Bien des personnes d’un certain rang social, qui volontiers s’inclinent profondément devant un miséreux, seraient tentées de se détourner à la rencontre d’un ouvrier aux mains calleuses, d’une petite bourgeoise de modeste origine ; elles rougiraient de leur tendre la main, de leur prêter service. N’imitez pas cet exemple. Les castes sont pour l’Inde, elles ne sont pas de l’Église de Dieu. Dans l’Église, nous sommes tous frères et sœurs[1].


Il a pitié de ces foules ouvrières que les conditions matérielles de leur existence éloignent de l’Église ; et c’est pour les « aider à sortir de leur état de dépression, à rendre leur âme plus libre, » qu’il réclame le concours des catholiques pour l’organisation des métiers, et qu’il veut que les patronages soient des centres d’éducation positive, de solidarité professionnelle[2].

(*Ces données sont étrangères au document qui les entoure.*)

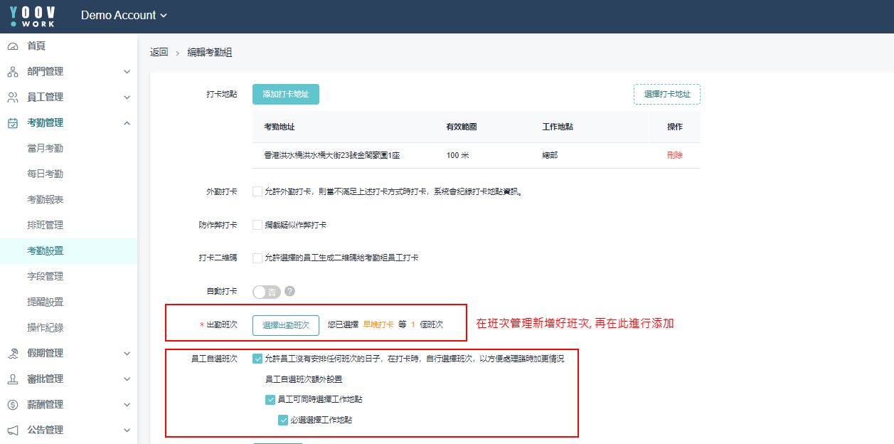Check the 攔截疑似作弊打卡 option
Image resolution: width=894 pixels, height=444 pixels.
pyautogui.click(x=257, y=225)
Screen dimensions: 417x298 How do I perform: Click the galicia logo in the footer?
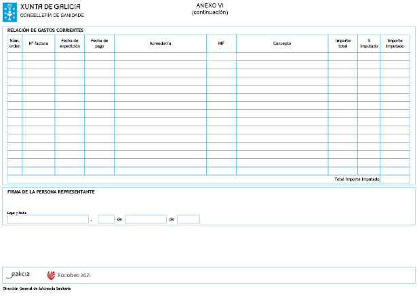tap(18, 275)
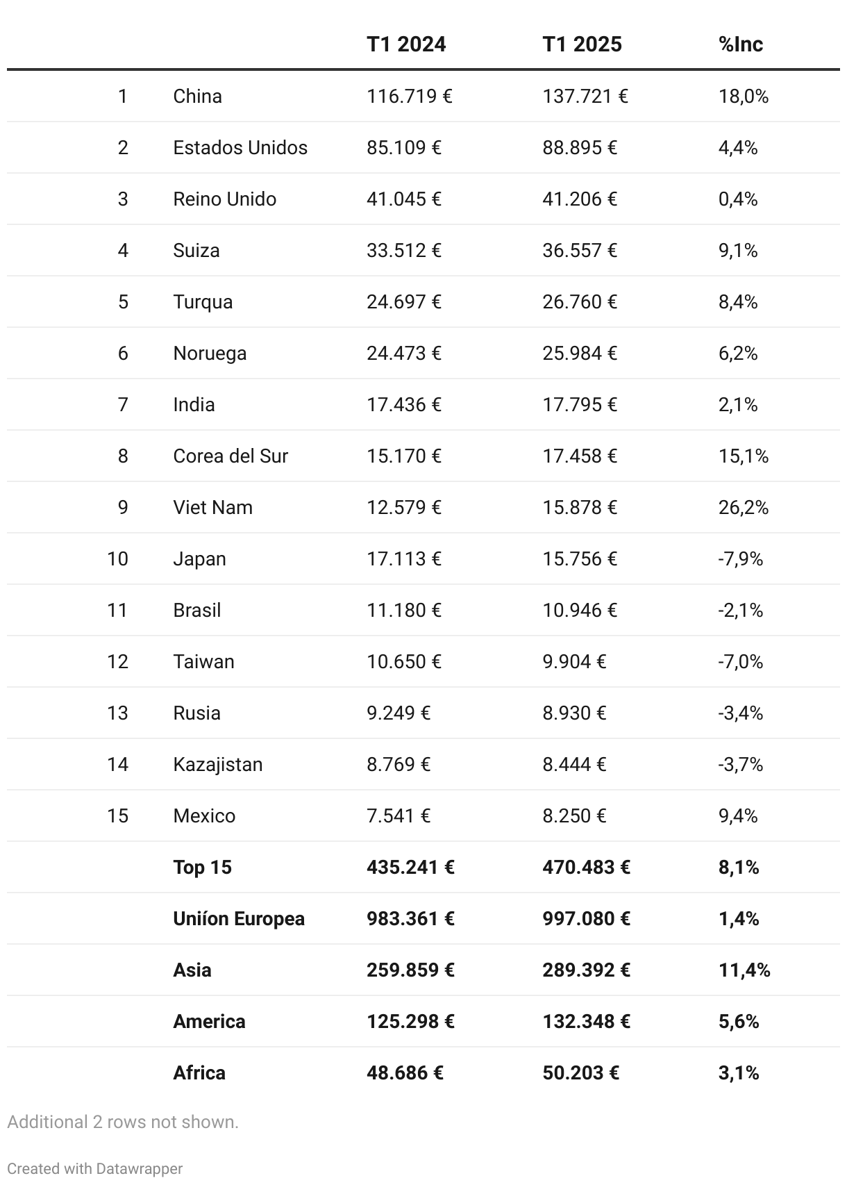Click Taiwan's -7,0% cell
Viewport: 847px width, 1185px height.
pos(740,661)
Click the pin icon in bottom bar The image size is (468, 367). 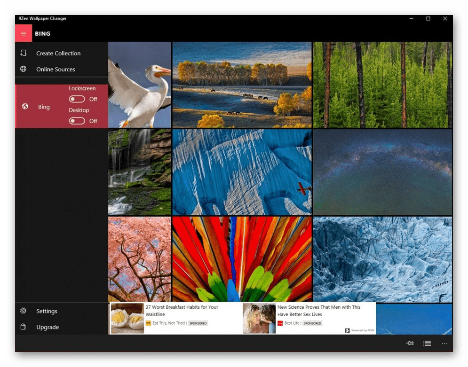coord(410,344)
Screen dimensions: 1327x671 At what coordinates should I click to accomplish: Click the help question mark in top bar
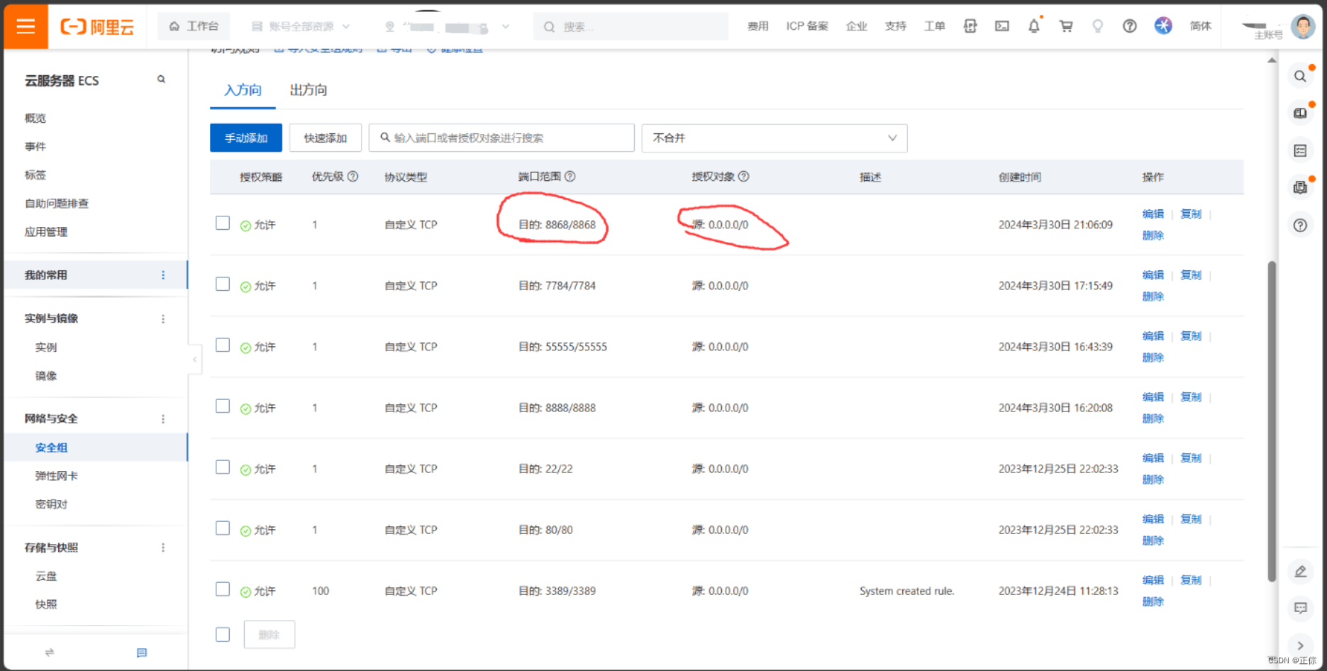pos(1129,26)
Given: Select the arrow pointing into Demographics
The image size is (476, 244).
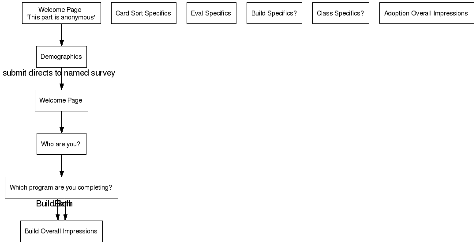Looking at the screenshot, I should pyautogui.click(x=61, y=35).
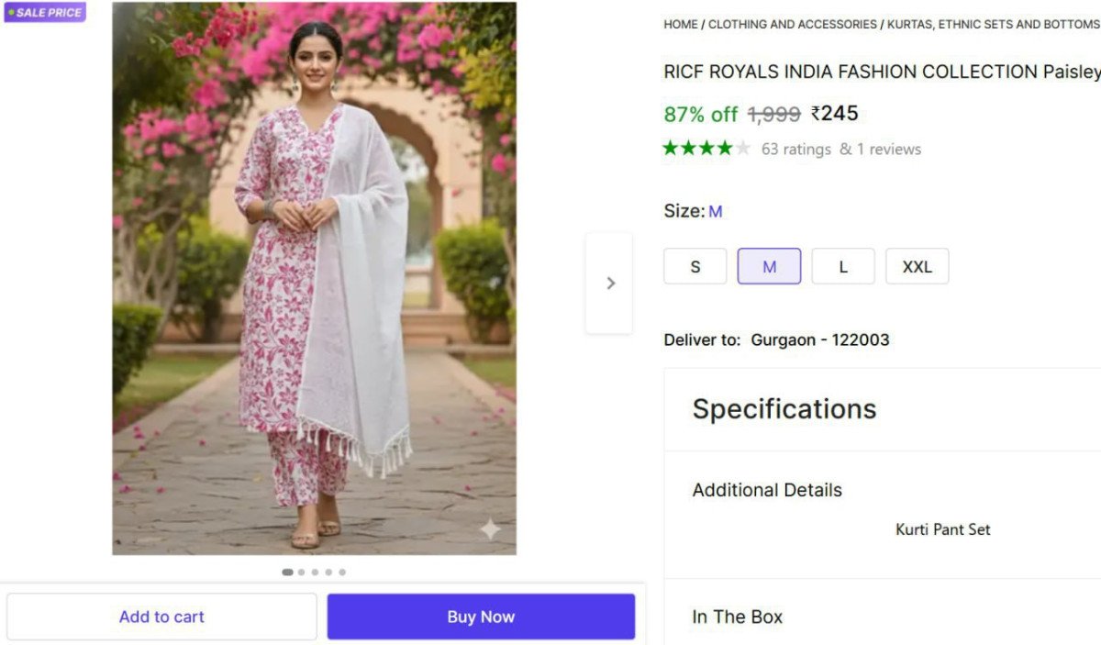Click the sparkle icon on product photo
Screen dimensions: 1101x645
(491, 528)

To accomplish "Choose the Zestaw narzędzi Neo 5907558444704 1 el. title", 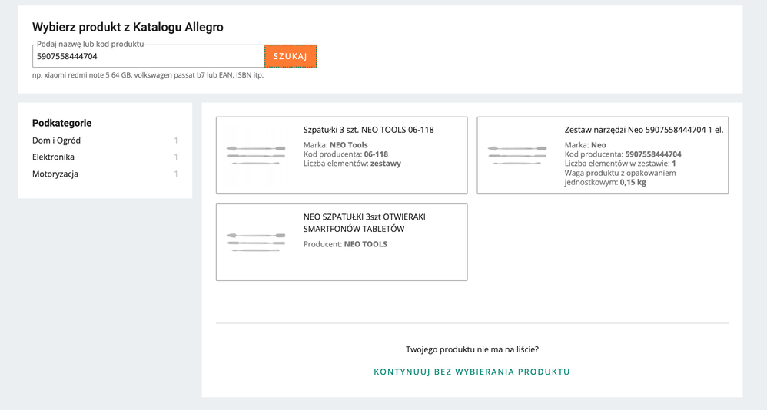I will (644, 130).
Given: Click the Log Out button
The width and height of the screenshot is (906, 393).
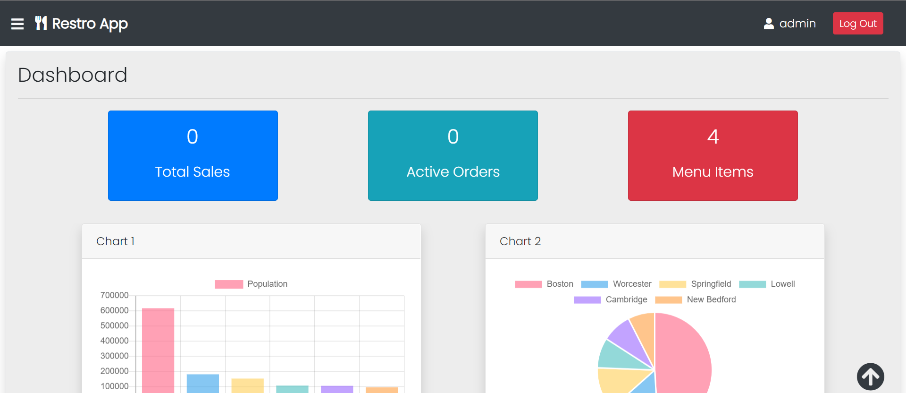Looking at the screenshot, I should [857, 24].
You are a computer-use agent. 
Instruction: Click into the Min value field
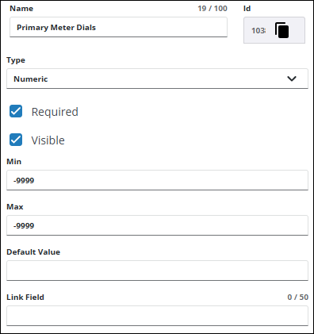coord(157,180)
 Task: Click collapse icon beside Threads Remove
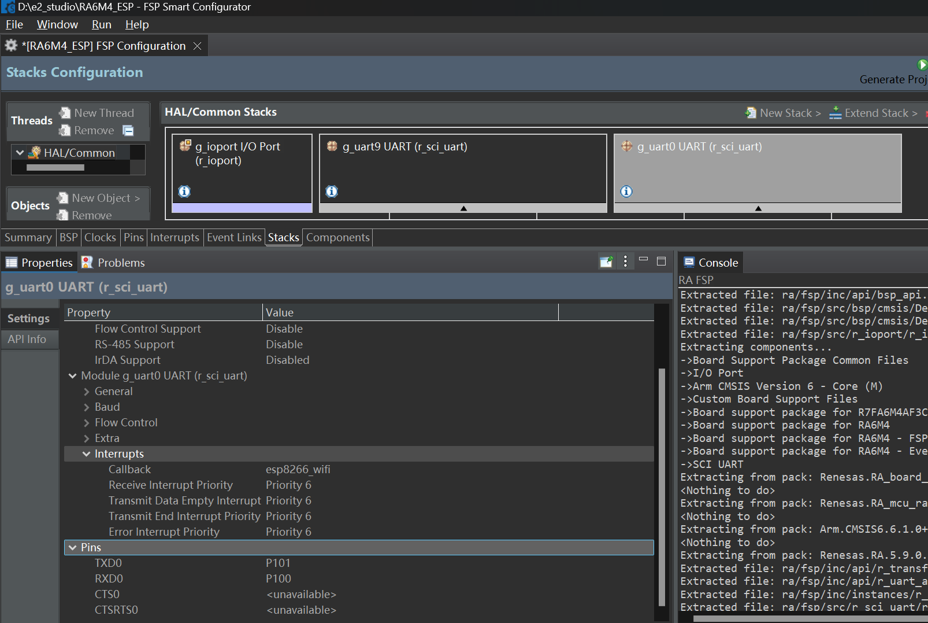(128, 131)
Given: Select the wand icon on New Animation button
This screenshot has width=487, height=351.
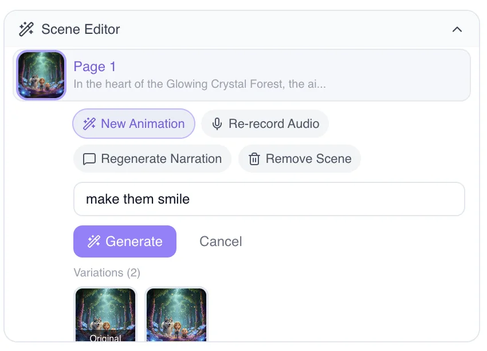Looking at the screenshot, I should pyautogui.click(x=89, y=123).
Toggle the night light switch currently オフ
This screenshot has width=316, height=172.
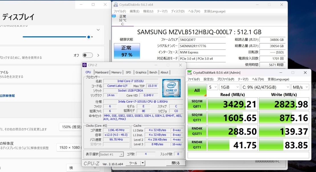coord(87,55)
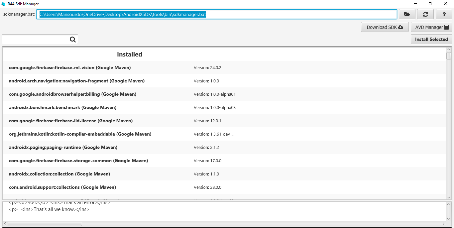Click the package list vertical scrollbar thumb

pos(448,56)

Il y a une dernière forme de l’esprit de caste ; c’est un certain orgueil de l’orthodoxie : le cardinal, encore, s’insurge à l’encontre. La charité intellectuelle, la charité tout court, lui paraissent être des vertus dont on n’est pas dispensé par la correction de la foi. À cette correction, nul ne tient plus que lui : sur un signe de Pie X, il étudia le modernisme avec l’ampleur d’un philosophe, et l’exactitude d’un témoin sincère et pondéré. Il écrivait d’autre part, au début du présent pontificat :


Nous ne nierons pas qu’en certains pays catholiques, en Italie et en France notamment, l’anti-modernisme avait lancé certains tempéramens impétueux, plus puissans d’ailleurs en paroles qu’en œuvres, dans des polémiques âpres, insidieuses, personnelles. Il semblait que la profession de foi catholique ne suffît plus à ces chevaliers improvisés de l’orthodoxie, et que, pour obéir plus humblement au Pape, il fallût braver l’autorité des évêques. Brochuriers ou journalistes sans mandat, ils excommuniaient tous ceux qui ne passaient pas de bonne grâce sous les fourches caudines de leur intégrisme. Le malaise commençait à travailler les âmes droites ; les consciences les plus honnêtes souffraient en silence. D’un geste d’autorité, Benoît XV remet les choses au point. Quelques lignes de lui sont l’arrêt de mort de cet intégrisme brouillon[3].

  1. Mercier, Œuvres pastorales, I, p. 76.
  2. Ibid., I, p. 94 et III, p. 32-34.
  3. Mercier, Per crucem ad lucem, p. 70.